乳酸菌在傳統泡菜發酵過程中占主導地位，因此泡菜中有豐富的乳酸菌資源[20]。在泡菜發酵過程中，雜菌生長會將蔬菜中的硝酸鹽還原成亞硝酸鹽，而接種乳酸菌發酵泡菜能迅速降低發酵泡菜的pH值，即抑制雜菌生長以及硝酸鹽的轉化，促進亞硝酸鹽的降解，因此篩選產酸能力和降解亞硝酸鹽能力強的乳酸菌有利于接種發酵泡菜的研究[21]。

在本研究中，從陜西家庭自制泡菜中分離出了1株植物乳桿菌PC5，它具有較強的降解亞硝酸鹽能力，在含有150 mg/L NaNO2的培養基中發酵24 h能將pH值降低至3.74±0.01，同時亞硝酸鹽降解率達到(99.37±0.56)%。

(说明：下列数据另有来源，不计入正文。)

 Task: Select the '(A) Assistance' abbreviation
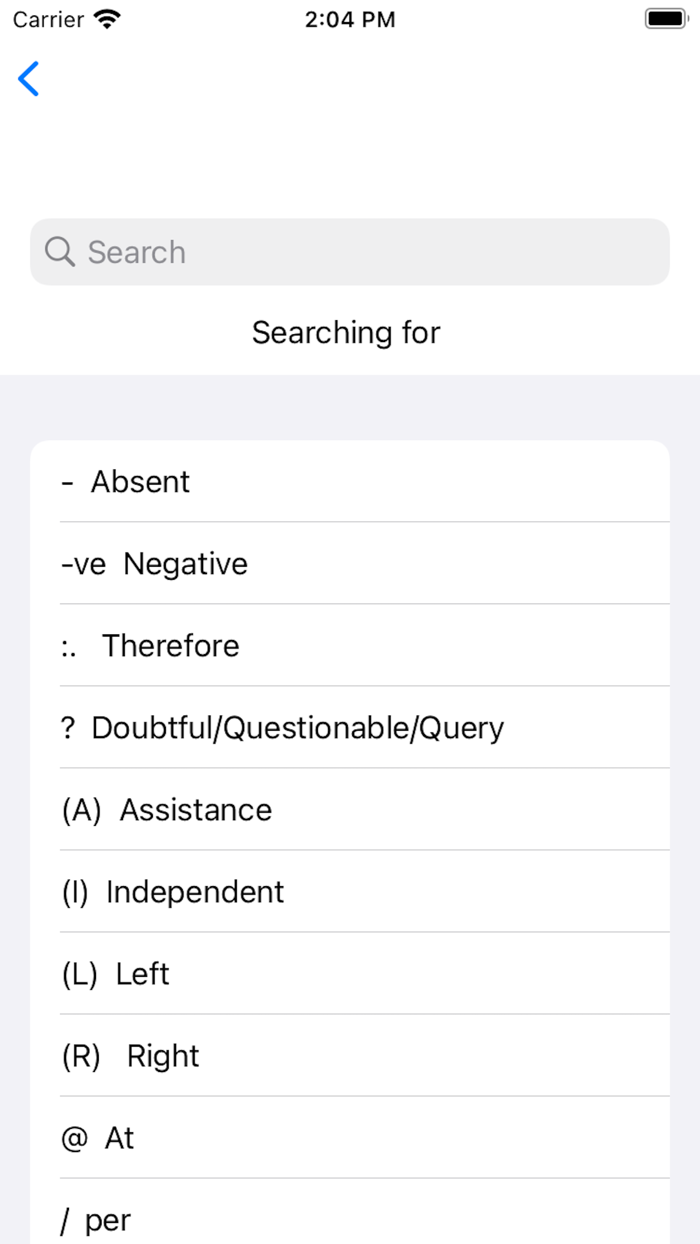(350, 809)
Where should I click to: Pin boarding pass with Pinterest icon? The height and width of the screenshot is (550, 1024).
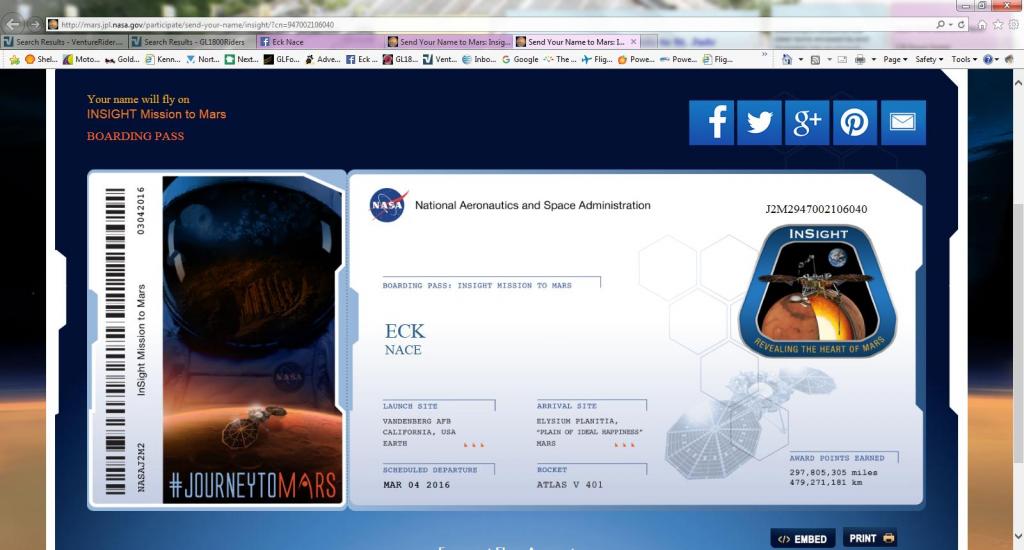click(855, 122)
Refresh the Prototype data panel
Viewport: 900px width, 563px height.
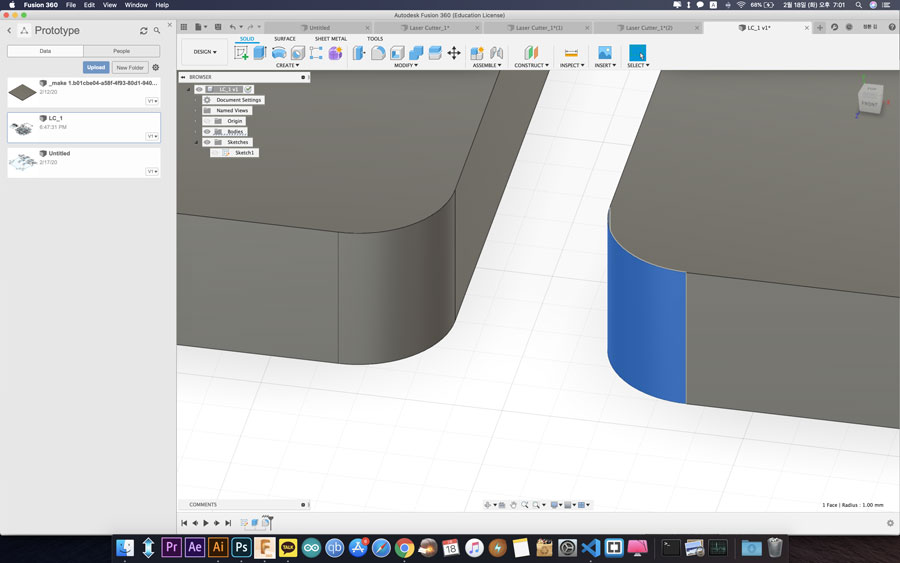[x=143, y=31]
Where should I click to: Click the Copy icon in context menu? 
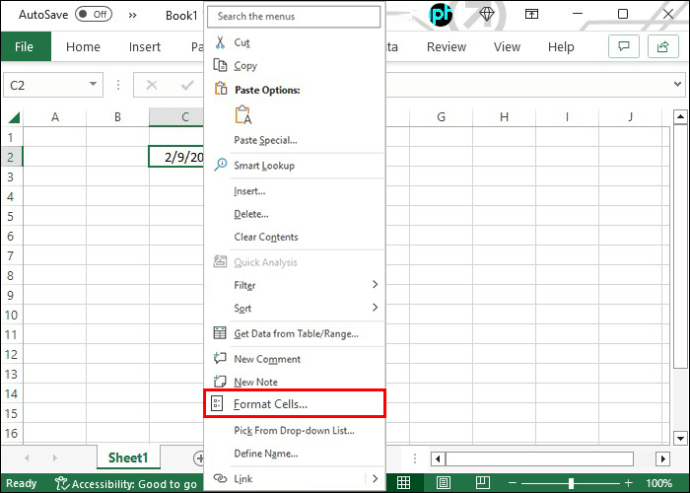221,65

在發酵8 h時，菌株PC5的亞硝酸鹽降解率達到(49.46±3.65)%，推測菌株PC5可能存在酶降解與酸降解2種亞硝酸鹽降解方式。

泡菜中添加的食鹽以及產生的亞硝酸鹽都會對乳酸菌的生長產生威脅，因此接種發酵泡菜的乳酸菌需要對食鹽與亞硝酸鹽具備一定耐受能力。菌株PC5在含有0～40 g/L NaCl的環境條件下生長良好，對60 g/L NaCl具有較好耐受能力。對0～200 mg/L NaNO2，菌株PC5具有較好的耐受性，OD600nm能達到0.5以上。菌株PC5生長延滯期短，產酸快且降解亞硝酸鹽能力強，同時具有較好的亞硝酸鹽和NaCl耐受能力，在提升泡菜品質與安全性方面有較大應用潛力，為開發益生菌制劑提供基礎。